Example output after one round of the protocol (described below, -c 0.8, --covmode 0)

For basic cascaded clustering "mmseqs cluster" or single round clustering using "search" followed by "clust" the behavior appear to function as intended. Perhaps something in the profile generation or implementation of profile against consensus searches affects the interpretation of the -c parameter? Investigating the alignment data of the attached MSA with mmseqs convertalis (attached below) shows that all hits indeed passes the -c 0.8 cutoff? As such perhaps my understanding of what constitutes alignment coverage is lacking and in that case how would one go about retricting the "coverage" to only query-target pairs with lengths within 80% of each other? I have tried --covmode 5 with similar results.

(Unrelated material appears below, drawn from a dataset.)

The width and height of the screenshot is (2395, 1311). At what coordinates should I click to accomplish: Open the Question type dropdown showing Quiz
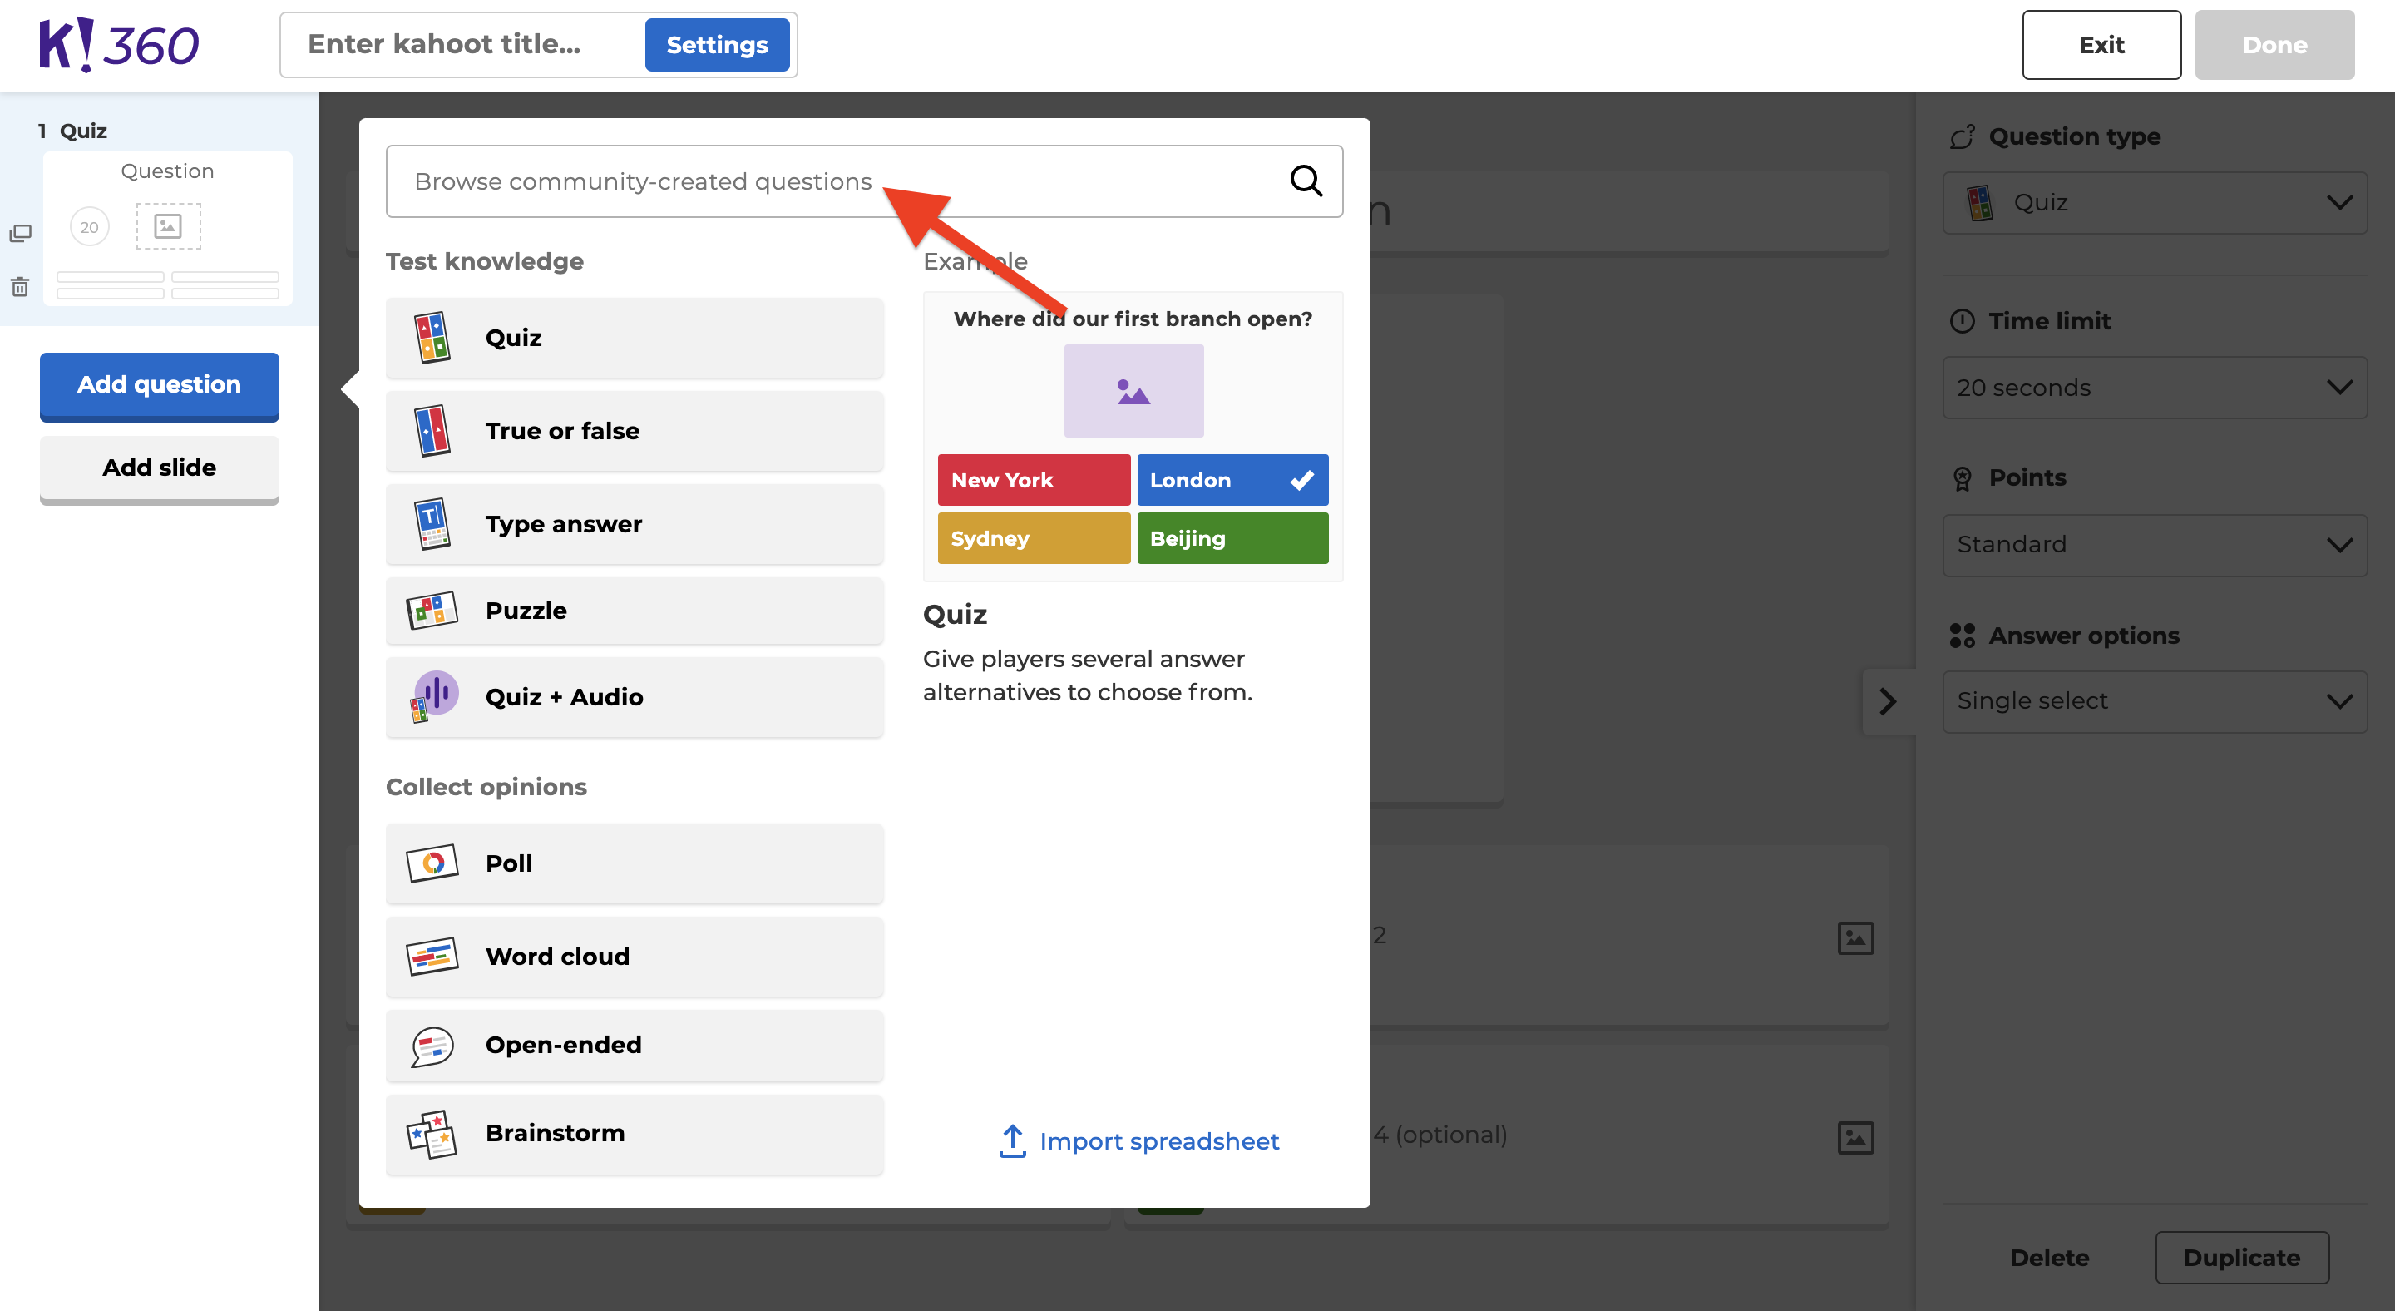coord(2154,202)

My protocol can be summarized roughly as pseudocode:

Collapse paralogs and create cluster representatives in order to reduce database redundancy using;

mmseqs cluster initial-database clusters -s 5 -c 0.8 --min-seq-id 0.9 --cluster_mode 0 --max-iterations 3 --max-seqs 100 --covmode 0

Iterate profile generation and searches of profiles against consensus sequences;

mmseqs search cluster-representatives cluster-representatives representative-search -s 7 -c 0.8 --covmode 0 --maxseqs 300 -e 0.003

mmseqs result2profile cluster-representatives cluster-representatives representative-search profiles

mmseqs profile2consensus profiles initial-database consensus

mmseqs search profiles consensus profile-search -s 7 -c 0.8 --covmode 0 --maxseqs 300 -e 0.003

mmseqs clust --clustermode 0 consensus profile-search profile-clusters

mmseqs createsubdb profile-clusters initial-database new-cluster-representatives

Here new-cluster-representatives are used as input to round two of searches.

Thank you for any possible help in this matter!

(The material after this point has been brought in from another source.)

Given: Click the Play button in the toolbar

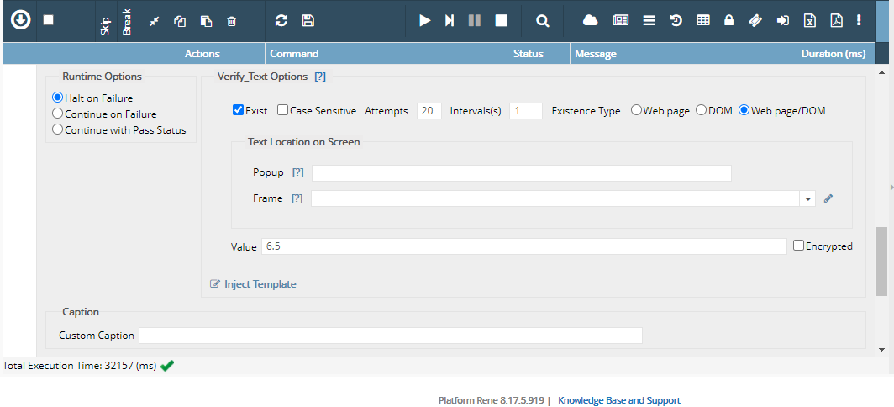Looking at the screenshot, I should (x=425, y=20).
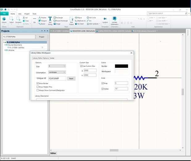Click the Reset button beside Unique Id

tap(71, 78)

coverage searches mmseqs clustering sequence • 952 views

ADD COMMENT • link 12 months ago by Victor • 0

score 1 · Answer 1 · 2023-04-25

Not an expert on MMseqs2, but I have some suggestions for you. Below I leave the explanations for a couple of switches that I think are relevant.

First, I would run all of these at high sensitivity, and always use the same value. I recommend -s 7.5 for all your commands. Next, I am not sure about the reasoning for e=0.003 and it shouldn't matter a whole lot, but I'd leave it at default value -e 0.001. I think maximum number of sequences doesn't matter a whole lot once the number is in hundreds, but for maximum accuracy without cutting any corners I would put a large number there to make sure that no sequences are filtered out. Something like --max-seqs 5000. Finally, I would play with cluster mode and try --cluster-mode 2. Not sure what the difference is between 2 or 3 for that switch, but it could be worth exploring.

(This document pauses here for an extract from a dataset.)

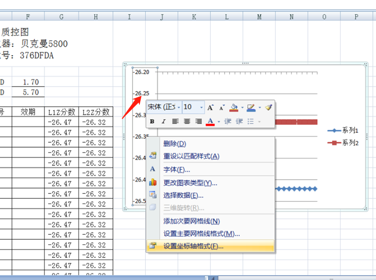Open the 宋体 font name dropdown
Image resolution: width=376 pixels, height=280 pixels.
click(178, 107)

Beware that most of these changes will considerably slow down the clustering. The rationale is that we either want it fast or we want it good - tough to get both at the same time.

 -s FLOAT                        Sensitivity: 1.0 faster; 4.0 fast; 7.5 sensitive [4.000]
 --max-seqs INT                  Maximum results per query sequence allowed to pass the prefilter (affects sensitivity) [20]
 -e DOUBLE                       List matches below this E-value (range 0.0-inf) [1.000E-03]
 --cluster-mode INT              0: Set-Cover (greedy)
                                 1: Connected component (BLASTclust)
                                 2,3: Greedy clustering by sequence length (CDHIT) [0]